Can you imagine the air filled with smoke? It was. The city was vanishing before noon or was it earlier than that? I can't say because the light came from nowhere and went nowhere. This was years ago, before you were born, before your parents met in a bus station downtown. She'd come on Friday after work all the way from Toledo, and he'd dressed in his only suit.
Back then we called this a date, some times a blind date, though they'd written back and forth for weeks. What actually took place is now lost. It's become part of the mythology of a family,
the stories told by children around the dinner table. No, they aren't dead, they're just treated that way, as objects turned one way and then another to catch the light, the light overflowing with smoke.
Go back to the beginning, you insist. Why is the air filled with smoke? Simple. We had work. Work was something that thrived on fire, that without fire couldn't catch its breath or hang on for life.
We came out into the morning air, Bernie, Stash, Williams, and I, it was late March, a new war was starting up in Asia or closer to home, one that meant to kill us, but for a moment
the air held still in the gray poplars and elms undoing their branches.

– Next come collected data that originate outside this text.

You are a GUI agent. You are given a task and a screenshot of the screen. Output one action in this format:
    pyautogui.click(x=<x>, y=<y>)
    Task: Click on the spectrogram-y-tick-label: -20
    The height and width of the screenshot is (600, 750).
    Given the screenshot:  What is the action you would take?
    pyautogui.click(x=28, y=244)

I understood the moon for the very first time, why it came and went, why it wasn't there that day to greet the four of us.

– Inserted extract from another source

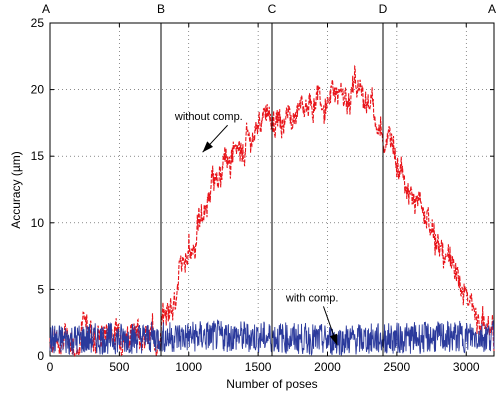  I want to click on x-tick-label: 0, so click(50, 367).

Before the bus came a small black bird settled on the curb, fearless or hurt, and turned its beak up as though questioning the day. "A baby crow," someone said. Your father knelt down on the wet cement,
his lunchbox balanced on one knee and stared quietly for a long time. "A grackle far from home," he said. One of the four of us mentioned tenderness, a word I wasn't used to, so it wasn't me.
The bus must have arrived. I'm not there today. The windows were soiled. We swayed this way and that over the railroad tracks, across Woodward Avenue, heading west, just like the sun, hidden in smoke.